Problem to work on. Copy the data exactly. No line may be skipped.

Stored data.
-----

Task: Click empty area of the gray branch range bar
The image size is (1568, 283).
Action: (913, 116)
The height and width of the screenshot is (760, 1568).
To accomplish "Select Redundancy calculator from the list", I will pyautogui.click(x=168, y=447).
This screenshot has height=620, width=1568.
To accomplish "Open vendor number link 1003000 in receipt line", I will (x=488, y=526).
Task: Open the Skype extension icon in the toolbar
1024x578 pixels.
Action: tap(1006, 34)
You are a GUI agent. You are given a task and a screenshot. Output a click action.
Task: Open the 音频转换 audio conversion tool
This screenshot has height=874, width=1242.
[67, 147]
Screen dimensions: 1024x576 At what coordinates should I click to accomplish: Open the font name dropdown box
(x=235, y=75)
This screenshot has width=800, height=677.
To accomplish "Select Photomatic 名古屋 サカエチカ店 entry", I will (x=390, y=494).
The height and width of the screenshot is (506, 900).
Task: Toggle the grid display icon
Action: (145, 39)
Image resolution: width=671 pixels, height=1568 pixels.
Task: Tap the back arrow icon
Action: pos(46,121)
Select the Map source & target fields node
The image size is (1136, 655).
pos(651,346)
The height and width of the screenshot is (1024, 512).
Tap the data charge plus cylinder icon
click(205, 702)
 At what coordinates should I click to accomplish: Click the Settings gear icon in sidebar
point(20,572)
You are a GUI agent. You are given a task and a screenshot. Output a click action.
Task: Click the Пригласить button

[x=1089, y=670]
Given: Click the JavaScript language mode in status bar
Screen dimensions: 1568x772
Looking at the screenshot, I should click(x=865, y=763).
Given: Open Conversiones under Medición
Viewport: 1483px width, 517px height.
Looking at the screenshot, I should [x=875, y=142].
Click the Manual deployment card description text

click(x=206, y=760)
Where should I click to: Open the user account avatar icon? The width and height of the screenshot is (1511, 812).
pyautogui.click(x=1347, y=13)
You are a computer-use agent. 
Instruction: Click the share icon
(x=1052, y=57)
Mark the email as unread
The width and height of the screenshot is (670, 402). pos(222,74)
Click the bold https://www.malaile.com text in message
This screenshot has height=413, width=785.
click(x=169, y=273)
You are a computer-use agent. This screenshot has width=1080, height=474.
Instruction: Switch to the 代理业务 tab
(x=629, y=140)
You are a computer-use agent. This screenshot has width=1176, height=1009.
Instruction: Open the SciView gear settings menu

-----

Your response.
Task: Click empty area of the gray branch range bar
The image size is (1568, 283).
Action: (913, 116)
The height and width of the screenshot is (760, 1568).
To accomplish "Select Redundancy calculator from the list", I will pyautogui.click(x=168, y=447).
This screenshot has height=620, width=1568.
To accomplish "Open vendor number link 1003000 in receipt line", I will (x=488, y=526).
Task: Open the Skype extension icon in the toolbar
1024x578 pixels.
Action: tap(1006, 34)
You are a GUI agent. You are given a task and a screenshot. Output a click action.
Task: Open the 音频转换 audio conversion tool
This screenshot has height=874, width=1242.
[67, 147]
Screen dimensions: 1024x576 At what coordinates should I click to accomplish: Open the font name dropdown box
(x=235, y=75)
This screenshot has width=800, height=677.
To accomplish "Select Photomatic 名古屋 サカエチカ店 entry", I will (x=390, y=494).
The height and width of the screenshot is (506, 900).
Task: Toggle the grid display icon
Action: (145, 39)
Image resolution: width=671 pixels, height=1568 pixels.
Task: Tap the back arrow icon
Action: pos(46,121)
Select the Map source & target fields node
The image size is (1136, 655).
pos(651,346)
The height and width of the screenshot is (1024, 512).
Tap the data charge plus cylinder icon
click(205, 702)
 At what coordinates should I click to accomplish: Click the Settings gear icon in sidebar
point(20,572)
You are a GUI agent. You are given a task and a screenshot. Output a click action.
Task: Click the Пригласить button

[x=1089, y=670]
Given: Click the JavaScript language mode in status bar
Screen dimensions: 1568x772
Looking at the screenshot, I should click(x=865, y=763).
Given: Open Conversiones under Medición
Viewport: 1483px width, 517px height.
Looking at the screenshot, I should [x=875, y=142].
Click the Manual deployment card description text

click(x=206, y=760)
Where should I click to: Open the user account avatar icon? The width and height of the screenshot is (1511, 812).
pyautogui.click(x=1347, y=13)
You are a computer-use agent. 
Instruction: Click the share icon
(x=1052, y=57)
Mark the email as unread
The width and height of the screenshot is (670, 402). pos(222,74)
Click the bold https://www.malaile.com text in message
This screenshot has height=413, width=785.
click(x=169, y=273)
You are a computer-use agent. This screenshot has width=1080, height=474.
Instruction: Switch to the 代理业务 tab
(x=629, y=140)
You are a computer-use agent. This screenshot has width=1176, height=1009.
Instruction: Open the SciView gear settings menu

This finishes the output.